Make sure that when people are going to be stuck in this adjudication process — let’s say something goes wrong in their application — they shouldn’t be waiting there for two months because that’s bad for employers, it’s bad for workers, it’s bad for everyone. That person might be collecting and then have to be told that they have to give money back and that creates a lot of issues.
I think that we really need to prioritize making sure these systems can function again — putting the fire out — and then we can talk about what we need to build a process through which we can get a more complex percentage of previous earnings. But I really think it’s impractical to say, “Oh, we’re going to spend four months implementing that new formula,” and then the program currently only lasts till the end of December.
If it comes online in October and it goes out of commission at the end of December, [then] we just spend a whole lot of time doing that. It’s just a huge amount of wasted effort when the house is burning down and we need to get people fed, and I think that that’s just really impractical.
I hope that they consider, if they want to reduce the benefit, at least do it in a way that’s not going to create a whole lot of other issues with different states that are already really struggling to get these benefits out to people in a timely and accurate fashion.
The Globe Post: Are there any additional items in the current pandemic unemployment realm that you would like to address?
Annelies Goger: The only thing I would add is when you create new programs in the middle of a crisis there’s always gray areas. And, so it creates a lot of confusion and I think states need to be emphasizing how to communicate especially with people that don’t have internet access. Like, who’s eligible for these programs, what their rules are, what the rules are for employers.
I think we need more information going out to people, especially people that don’t have internet access. The confusion is definitely contributing to a lot of problems. I think more clear information about who is and isn’t eligible in every state; more transparency about all of this would really help clear that up a lot, and then, more clarity around the fact that if an employer asks someone to come back to work that they had previously laid off, that worker can’t say no unless they have a qualifying reason.
I think there’s been a lot of misrepresented coverage of that issue. And there may be people who think they can continue collecting benefits and then the state might come back two minutes later and say “you owe us all that money back.”

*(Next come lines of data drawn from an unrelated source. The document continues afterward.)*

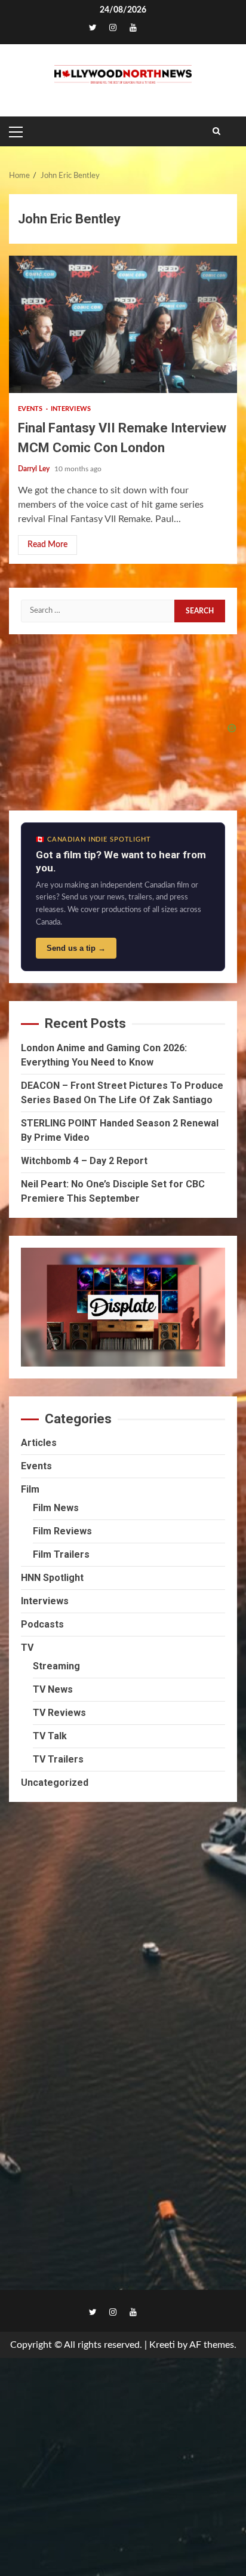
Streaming (56, 1666)
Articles (39, 1442)
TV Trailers (58, 1759)
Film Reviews (62, 1531)
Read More (47, 545)
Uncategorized (54, 1782)
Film (30, 1489)
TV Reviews (59, 1712)
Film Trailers (61, 1554)
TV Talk (50, 1736)
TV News (53, 1689)
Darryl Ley (34, 468)
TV (27, 1647)
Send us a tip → (76, 948)
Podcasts (42, 1624)
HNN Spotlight (52, 1577)
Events (31, 409)
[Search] (216, 131)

We need to get clear information about all of this, and people need to understand that even if their claim is stuck in adjudication, they need to have some confidence once they get a decision, “Is this money I can keep? Or is this money that I’m going to be asked for later to give back?”
I think there’s going to be in the coming months, more cases like that where people are asked to give money back and they didn’t realize that they weren’t allowed to be getting it in the first place. I think it’s going to probably result in lots of lawsuits and other issues so I just generally think that the confusion is one of the biggest problems right now.